Pursuant to the above observations, we are thus led to ask if there is a natural notion of “average degree”—different from the connective constant—using which one can show decay of correlations for the anti-ferromagnetic Ising model with field on graphs of unbounded degree. More precisely, we would want such a notion to be powerful enough to yield an analogue of Corollary 1 for the anti-ferromagnetic Ising model with field on random sparse graphs.

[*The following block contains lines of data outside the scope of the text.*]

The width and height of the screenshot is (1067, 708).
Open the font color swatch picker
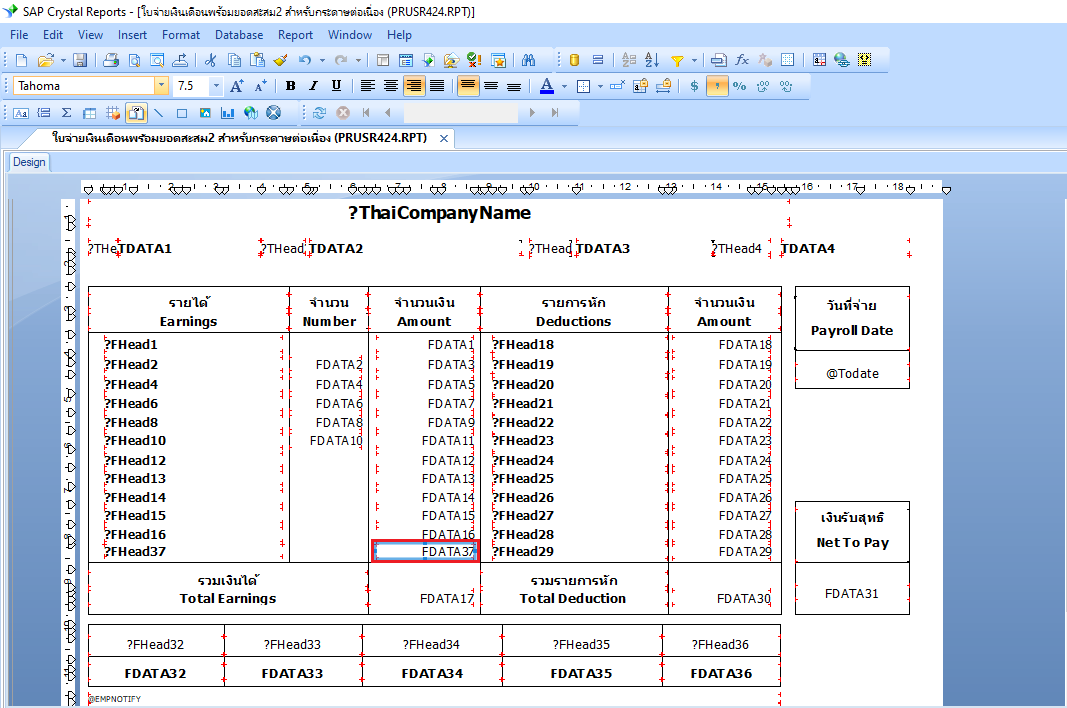click(x=564, y=86)
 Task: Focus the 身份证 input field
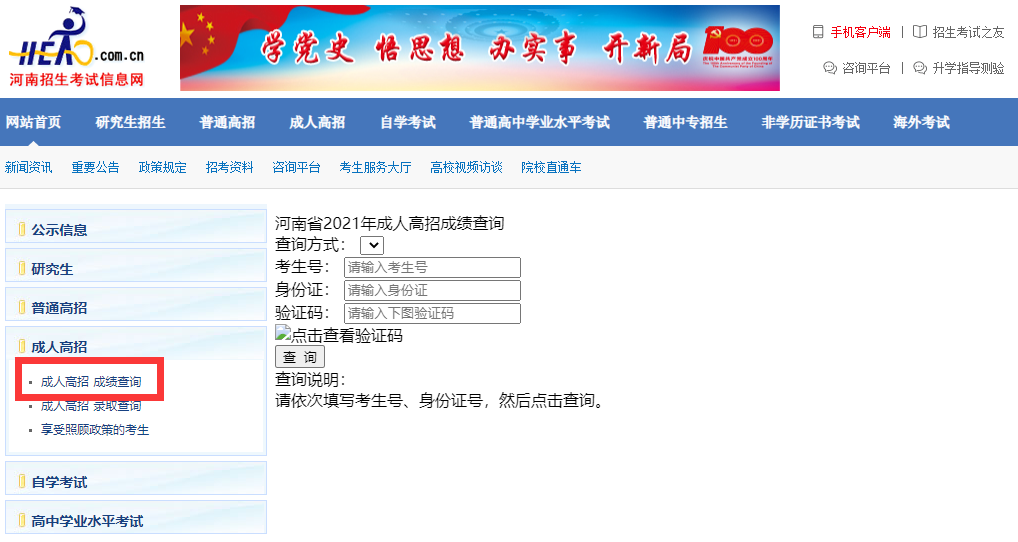tap(432, 291)
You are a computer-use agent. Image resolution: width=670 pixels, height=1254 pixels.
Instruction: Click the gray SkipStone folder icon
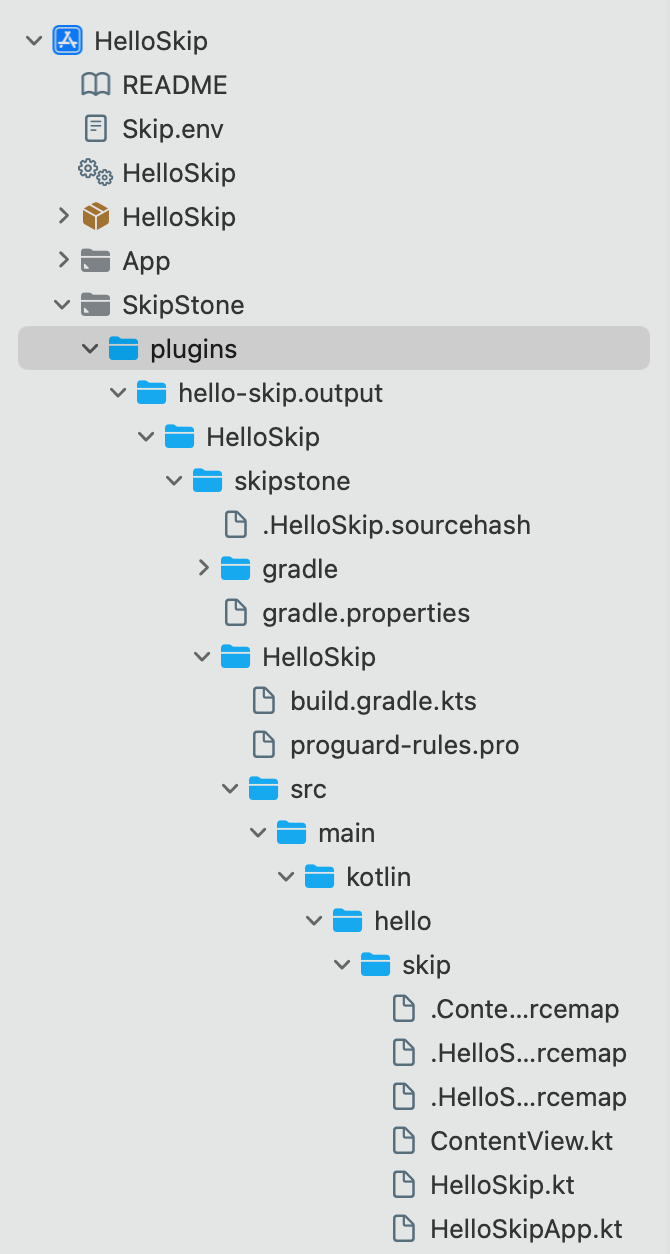96,305
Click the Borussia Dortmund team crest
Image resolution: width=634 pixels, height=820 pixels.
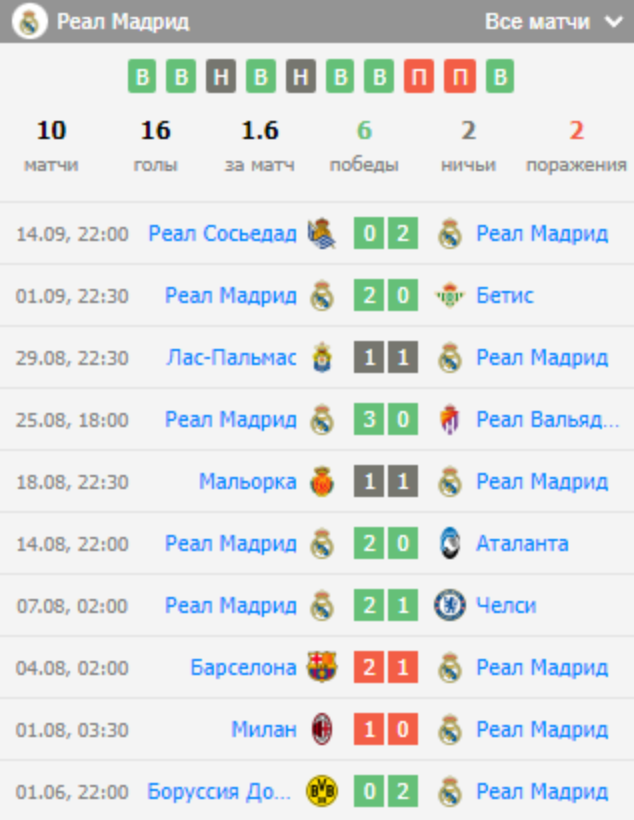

The problem of identifying conditions under which a given spin system exhibits uniqueness of Gibbs measure on a specific lattices also has received much attention in the statistical physics literature. For example, it was predicted by Gaunt and Fisher [14] and by Baxter, Enting and Tsang [6] that the hard core model on \(\mathbb {Z}^2\) should exhibit uniqueness of Gibbs measure as long as \(\lambda < 3.79\). However, as we pointed out above, the condition \(\lambda < 1.6875\) obtained by Weitz [50] was the best known rigorous upper bound until the work of Restrepo et al. [42] and Vera et al. [47], and these latter papers also employed Weitz’s idea of analyzing the self-avoiding walk (SAW) tree. Although the analysis in this paper is not as strictly specialized to the case of \(\mathbb {Z}^2\) as were those of Restrepo et al. and Vera et al., it still follows Weitz’s paradigm of analyzing a SAW tree.

A natural question therefore arises: can the method of analyzing decay of correlations on the SAW tree establish uniqueness of Gibbs measure of the hard core model on \(\mathbb {Z}^2\) under the condition \(\lambda < 3.79\) predicted in [14] and [6]? One reason to suspect that this might not be the case is that the SAW tree approach typically establishes not only that uniqueness of the Gibbs measure holds on the lattice but also that strong spatial mixing holds on the SAW tree—the latter condition has algorithmic implications and is potentially stronger than the uniqueness of the Gibbs measure. It is in keeping with this suspicion that the best bounds we obtain for \(\mathbb {Z}^2\) are still quite far from the conjectured bound of \(\lambda < 3.79\). This contrast becomes even more pronounced when we consider the triangular lattice \(\mathbb {T}\): Baxter [5] solved the hard core model on \(\mathbb {T}\) exactly (parts of Baxter’s solution were later made rigorous by Andrews [3]) using combinatorial tools, and showed that the uniqueness of Gibbs measure holds when \(\lambda < 11.09\). On the other hand, the SAW tree approach—using published estimated of the connective estimates of \(\mathbb {T}\) as a black box—can only show so far that strong spatial mixing holds under the condition \(\lambda < 0.961\) (see Table 1). However, it must be pointed out that it may be possible to significantly improve this bound by analyzing the connective constant of the Weitz SAW tree of \(\mathbb {T}\), as done in Appendix A for \(\mathbb {Z}^2\).